Cheating vs non-cheating isn't a binary thing. People have degrees to which they're willing to fudge stuff.
I don't think there is dichotomy between ability and cheating. The dichotomy is just too make us feel better if we lose against cheater.
Highly skilled people cheat to get little bit more advantage against other highly skilled people. And it is harder to catch them, because the ability demonstrated in some situations means everyone will go out of way to excuse them.
Highly skilled people cheating also means that only cheaters can rise to the top of competition.
I think cheating is a response to a sort of exhaustion with a gamified system... Like when you get tired of going through the grind on Gran Turismo and you enter a cheat code so you can get the R8 without doing the 24 hour le mans.
When you shift to things that aren't gamified, such as project based education, I there is little to no "cheating" because cheating is an artifact of the game design.
It's the system, but not the system of laws. If leaders and elites constantly shit on laws because they think their status allows them to – then the laws won't make people honest. Because there are thousands of ways for dishonest behavior that doesn't break any laws.
This study seems to me to produce an obvious result that no reasonable person would doubt even in the absence of data, and is therefore a complete waste of time and resources. Am I missing something?
One could, of course, provide you with a stack of obvious ideas that no reasonable person would doubt in the absence of data...that are nonetheless wrong.
I doubt that very much. Can you give me a few examples? I can't imagine what such examples would even look like because in the absence of data I don't see how you could establish that they are false.
"...an obvious result that no reasonable person would doubt even in the absence of data...":
Aw, c'mon, you can do it, too. The Sun (and other astronomical bodies) go around the Earth. Time (and space) passes at the same rate for everyone, everywhere.
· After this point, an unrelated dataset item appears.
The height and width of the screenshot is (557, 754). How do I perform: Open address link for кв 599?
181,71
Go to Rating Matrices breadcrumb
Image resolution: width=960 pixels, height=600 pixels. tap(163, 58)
Here's another good one I just ran across:
"Let me tell you about some findings from the literature on divorce. People who start their marriages with the most love and affection for their partners tend to have a decline in satisfaction over time, but are unlikely to divorce, while people who had poor relationship quality at the outset tend to eventually get divorced, especially once their children are grown. Does that seem obviously true? Wait, that’s not right. That’s not what the research showed. The results really showed that those super-happy couples quickly come crashing down in the early years of marriage, and if they divorced, they tended to do so within the first six years, while those miserable couples were equally likely to divorce early or late. Oh wait, I got it wrong again. These are the real results: Couples who were especially unhappy early in their marriage were the most likely to get divorced early on (within the first six years), whereas when later divorces (seven or more years into the marriage) were examined, it was the most blissfully happy newlyweds that were most likely to get divorced.1 Sure enough, when I wrote about these findings on my blog, one commenter stated "So prevalent and obvious, it's hard to believe anyone wasted time and money on yet another study telling us what we already knew." Ouch, makes you glad you're not the researchers who spent 20 years collecting that data." (https://www.psychologytoday.com/us/blog/close-encounters/201...)
>An intervention aimed to discourage participants from choosing the cheating-enabling environment based on social norm information did not have the expected effect; on the contrary, it backfired. In summary, the results suggest that people low in moral character are likely to eventually dominate cheating-enabling environments, where they then cheat extensively.
In other words: we tried to tell the cheaters "you wanna cheat? fine, you can only play with the other cheating pieces of crap." The intent was for this to be a punishment, but it turns out they like it. The strategy backfired.
Don't dismiss this as a "well duh" thing, there's cool stuff in here!